§ What is being asked: For each line in the data that includes "avatar", make a copy.
[Opening Records to process section]
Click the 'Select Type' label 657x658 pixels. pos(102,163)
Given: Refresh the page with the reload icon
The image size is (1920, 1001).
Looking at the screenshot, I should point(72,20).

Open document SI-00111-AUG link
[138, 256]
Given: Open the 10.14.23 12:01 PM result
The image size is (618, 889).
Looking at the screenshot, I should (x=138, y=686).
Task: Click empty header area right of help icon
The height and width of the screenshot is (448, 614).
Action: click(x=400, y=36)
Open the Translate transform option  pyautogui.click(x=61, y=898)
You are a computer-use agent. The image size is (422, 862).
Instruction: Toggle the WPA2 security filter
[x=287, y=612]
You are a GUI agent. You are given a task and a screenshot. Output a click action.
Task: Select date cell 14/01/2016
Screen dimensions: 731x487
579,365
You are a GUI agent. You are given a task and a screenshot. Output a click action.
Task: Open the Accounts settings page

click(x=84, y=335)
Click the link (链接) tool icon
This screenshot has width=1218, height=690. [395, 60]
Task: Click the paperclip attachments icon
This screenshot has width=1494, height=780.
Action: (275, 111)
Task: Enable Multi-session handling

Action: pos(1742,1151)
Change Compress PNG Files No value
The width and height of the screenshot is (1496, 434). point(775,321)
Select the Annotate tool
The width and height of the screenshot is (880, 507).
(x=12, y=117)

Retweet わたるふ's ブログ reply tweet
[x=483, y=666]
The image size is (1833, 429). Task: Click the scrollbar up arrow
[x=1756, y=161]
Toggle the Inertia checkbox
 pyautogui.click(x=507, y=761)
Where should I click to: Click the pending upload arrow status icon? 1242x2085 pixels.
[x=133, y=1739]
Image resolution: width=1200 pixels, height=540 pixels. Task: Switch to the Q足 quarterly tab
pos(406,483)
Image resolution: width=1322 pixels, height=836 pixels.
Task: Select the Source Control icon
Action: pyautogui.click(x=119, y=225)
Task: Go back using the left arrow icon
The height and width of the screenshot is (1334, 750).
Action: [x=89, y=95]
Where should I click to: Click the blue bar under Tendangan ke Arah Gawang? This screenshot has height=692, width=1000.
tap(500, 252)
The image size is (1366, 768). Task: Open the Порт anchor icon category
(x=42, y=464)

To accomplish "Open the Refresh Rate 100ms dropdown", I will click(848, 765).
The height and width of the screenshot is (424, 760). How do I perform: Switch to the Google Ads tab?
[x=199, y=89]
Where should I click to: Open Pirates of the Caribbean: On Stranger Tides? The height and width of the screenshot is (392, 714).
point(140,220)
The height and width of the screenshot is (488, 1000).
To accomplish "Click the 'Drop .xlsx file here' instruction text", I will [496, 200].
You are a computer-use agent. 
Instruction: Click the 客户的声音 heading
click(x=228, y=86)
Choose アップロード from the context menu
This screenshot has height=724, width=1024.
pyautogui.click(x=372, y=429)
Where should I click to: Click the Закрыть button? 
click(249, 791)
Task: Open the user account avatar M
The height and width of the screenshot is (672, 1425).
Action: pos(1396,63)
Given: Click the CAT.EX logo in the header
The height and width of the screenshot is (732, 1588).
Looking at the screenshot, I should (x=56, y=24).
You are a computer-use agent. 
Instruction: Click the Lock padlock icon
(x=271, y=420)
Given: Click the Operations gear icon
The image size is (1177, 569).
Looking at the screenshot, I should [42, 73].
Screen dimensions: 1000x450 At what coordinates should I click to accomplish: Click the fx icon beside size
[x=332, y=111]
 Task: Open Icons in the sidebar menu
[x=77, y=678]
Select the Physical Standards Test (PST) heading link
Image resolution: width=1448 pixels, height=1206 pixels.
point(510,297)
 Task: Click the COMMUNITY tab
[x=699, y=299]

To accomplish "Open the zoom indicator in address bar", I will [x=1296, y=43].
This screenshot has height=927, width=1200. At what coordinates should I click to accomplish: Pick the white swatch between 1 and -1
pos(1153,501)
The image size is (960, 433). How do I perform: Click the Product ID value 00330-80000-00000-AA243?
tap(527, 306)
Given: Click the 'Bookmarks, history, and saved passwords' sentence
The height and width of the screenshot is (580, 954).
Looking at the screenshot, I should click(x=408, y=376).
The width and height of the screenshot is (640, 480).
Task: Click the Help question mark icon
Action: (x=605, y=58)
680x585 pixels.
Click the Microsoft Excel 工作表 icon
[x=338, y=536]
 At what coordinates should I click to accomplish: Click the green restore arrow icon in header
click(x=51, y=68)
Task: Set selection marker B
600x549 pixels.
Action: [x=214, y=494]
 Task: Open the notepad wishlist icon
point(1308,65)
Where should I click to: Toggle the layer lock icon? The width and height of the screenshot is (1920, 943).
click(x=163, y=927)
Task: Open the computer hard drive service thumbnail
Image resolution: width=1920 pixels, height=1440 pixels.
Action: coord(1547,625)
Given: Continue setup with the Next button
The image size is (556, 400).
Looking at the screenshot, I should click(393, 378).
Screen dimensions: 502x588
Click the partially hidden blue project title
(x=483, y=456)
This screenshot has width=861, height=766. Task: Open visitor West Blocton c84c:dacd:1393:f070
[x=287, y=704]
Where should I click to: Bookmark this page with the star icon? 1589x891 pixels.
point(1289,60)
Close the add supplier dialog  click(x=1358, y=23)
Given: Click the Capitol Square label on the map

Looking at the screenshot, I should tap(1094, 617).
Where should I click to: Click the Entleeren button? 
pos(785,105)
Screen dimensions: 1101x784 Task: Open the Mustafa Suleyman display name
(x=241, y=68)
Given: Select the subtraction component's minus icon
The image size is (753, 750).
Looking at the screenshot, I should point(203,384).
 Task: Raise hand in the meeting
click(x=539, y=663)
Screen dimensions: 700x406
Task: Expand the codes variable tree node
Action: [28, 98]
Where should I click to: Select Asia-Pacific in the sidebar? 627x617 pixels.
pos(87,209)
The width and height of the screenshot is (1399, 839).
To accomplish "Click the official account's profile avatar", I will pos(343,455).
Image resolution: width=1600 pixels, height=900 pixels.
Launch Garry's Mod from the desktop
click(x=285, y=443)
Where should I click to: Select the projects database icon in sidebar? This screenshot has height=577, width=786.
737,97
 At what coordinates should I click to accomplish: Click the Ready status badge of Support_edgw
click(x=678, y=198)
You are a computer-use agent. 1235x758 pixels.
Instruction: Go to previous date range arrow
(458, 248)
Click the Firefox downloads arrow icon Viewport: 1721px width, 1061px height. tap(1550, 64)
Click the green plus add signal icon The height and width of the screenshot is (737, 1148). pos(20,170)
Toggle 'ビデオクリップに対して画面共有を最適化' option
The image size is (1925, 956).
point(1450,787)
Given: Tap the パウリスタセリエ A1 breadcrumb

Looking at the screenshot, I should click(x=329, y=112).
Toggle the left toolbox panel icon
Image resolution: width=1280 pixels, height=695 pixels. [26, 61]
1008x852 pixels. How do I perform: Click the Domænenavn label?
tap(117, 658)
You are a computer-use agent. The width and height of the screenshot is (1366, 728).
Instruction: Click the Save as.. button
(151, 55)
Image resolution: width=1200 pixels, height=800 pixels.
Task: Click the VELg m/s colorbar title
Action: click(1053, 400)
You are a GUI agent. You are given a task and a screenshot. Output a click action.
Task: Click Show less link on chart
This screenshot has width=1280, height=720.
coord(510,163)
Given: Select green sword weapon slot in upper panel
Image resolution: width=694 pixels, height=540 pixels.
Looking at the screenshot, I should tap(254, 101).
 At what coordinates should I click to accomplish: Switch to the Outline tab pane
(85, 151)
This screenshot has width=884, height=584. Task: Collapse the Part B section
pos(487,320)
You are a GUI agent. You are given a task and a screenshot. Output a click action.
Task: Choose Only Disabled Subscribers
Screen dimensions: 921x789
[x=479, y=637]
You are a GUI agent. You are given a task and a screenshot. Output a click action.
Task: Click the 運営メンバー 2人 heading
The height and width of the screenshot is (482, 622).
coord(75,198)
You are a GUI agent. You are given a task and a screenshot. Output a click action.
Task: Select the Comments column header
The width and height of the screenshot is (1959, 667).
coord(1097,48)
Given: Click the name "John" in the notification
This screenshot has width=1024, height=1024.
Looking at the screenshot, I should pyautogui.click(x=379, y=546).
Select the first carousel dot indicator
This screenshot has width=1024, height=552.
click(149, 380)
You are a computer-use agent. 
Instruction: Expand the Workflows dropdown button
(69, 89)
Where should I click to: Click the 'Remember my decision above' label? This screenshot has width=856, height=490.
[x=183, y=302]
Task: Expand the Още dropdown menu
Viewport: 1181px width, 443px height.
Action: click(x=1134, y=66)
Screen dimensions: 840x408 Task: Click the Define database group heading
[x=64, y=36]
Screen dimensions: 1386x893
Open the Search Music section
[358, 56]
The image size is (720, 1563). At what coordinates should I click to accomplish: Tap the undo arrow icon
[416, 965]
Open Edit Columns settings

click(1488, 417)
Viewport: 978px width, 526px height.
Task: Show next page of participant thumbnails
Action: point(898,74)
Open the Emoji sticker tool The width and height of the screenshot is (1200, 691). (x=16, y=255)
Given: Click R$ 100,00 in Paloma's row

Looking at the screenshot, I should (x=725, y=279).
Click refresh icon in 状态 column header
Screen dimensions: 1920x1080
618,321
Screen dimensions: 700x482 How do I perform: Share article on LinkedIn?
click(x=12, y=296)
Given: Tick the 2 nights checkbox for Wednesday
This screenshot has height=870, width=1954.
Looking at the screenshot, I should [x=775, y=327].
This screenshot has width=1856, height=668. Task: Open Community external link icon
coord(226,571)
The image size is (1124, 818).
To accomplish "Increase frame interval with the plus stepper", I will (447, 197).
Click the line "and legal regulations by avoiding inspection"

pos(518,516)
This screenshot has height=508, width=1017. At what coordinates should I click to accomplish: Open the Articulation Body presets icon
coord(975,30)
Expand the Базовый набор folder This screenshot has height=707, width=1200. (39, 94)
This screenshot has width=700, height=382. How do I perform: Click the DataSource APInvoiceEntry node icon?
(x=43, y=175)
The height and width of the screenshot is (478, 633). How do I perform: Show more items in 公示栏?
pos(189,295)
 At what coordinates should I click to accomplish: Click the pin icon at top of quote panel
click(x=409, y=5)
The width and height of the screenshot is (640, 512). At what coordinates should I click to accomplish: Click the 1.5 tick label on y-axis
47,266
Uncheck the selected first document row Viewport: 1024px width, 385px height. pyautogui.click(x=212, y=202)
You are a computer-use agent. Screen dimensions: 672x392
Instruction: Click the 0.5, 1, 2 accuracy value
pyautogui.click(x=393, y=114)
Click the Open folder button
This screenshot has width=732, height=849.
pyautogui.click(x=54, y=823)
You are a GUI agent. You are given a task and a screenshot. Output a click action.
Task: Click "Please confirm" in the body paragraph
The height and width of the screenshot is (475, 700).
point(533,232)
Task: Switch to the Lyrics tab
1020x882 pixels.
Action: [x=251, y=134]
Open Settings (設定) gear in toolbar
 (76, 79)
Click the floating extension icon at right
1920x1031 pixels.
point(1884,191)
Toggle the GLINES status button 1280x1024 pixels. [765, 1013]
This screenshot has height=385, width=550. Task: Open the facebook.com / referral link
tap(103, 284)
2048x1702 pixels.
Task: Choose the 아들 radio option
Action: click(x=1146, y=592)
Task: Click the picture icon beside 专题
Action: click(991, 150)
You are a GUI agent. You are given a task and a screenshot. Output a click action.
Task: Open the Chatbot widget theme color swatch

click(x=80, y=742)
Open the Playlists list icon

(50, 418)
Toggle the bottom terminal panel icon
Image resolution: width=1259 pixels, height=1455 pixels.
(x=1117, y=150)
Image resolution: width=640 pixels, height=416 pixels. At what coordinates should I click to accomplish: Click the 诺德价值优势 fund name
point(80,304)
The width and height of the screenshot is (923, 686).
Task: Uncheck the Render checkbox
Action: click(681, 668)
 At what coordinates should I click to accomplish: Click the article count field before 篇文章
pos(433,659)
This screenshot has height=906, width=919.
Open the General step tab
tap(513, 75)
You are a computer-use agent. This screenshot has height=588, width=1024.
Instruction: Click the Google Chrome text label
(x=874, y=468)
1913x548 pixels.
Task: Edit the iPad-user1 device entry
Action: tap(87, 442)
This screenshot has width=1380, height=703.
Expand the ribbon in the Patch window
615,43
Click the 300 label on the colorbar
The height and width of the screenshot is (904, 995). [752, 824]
[Closing Records to process section]
§ Output for this task:
Task: Open the user account avatar M
To accomplish "Click the official account's profile avatar", I will pos(343,455).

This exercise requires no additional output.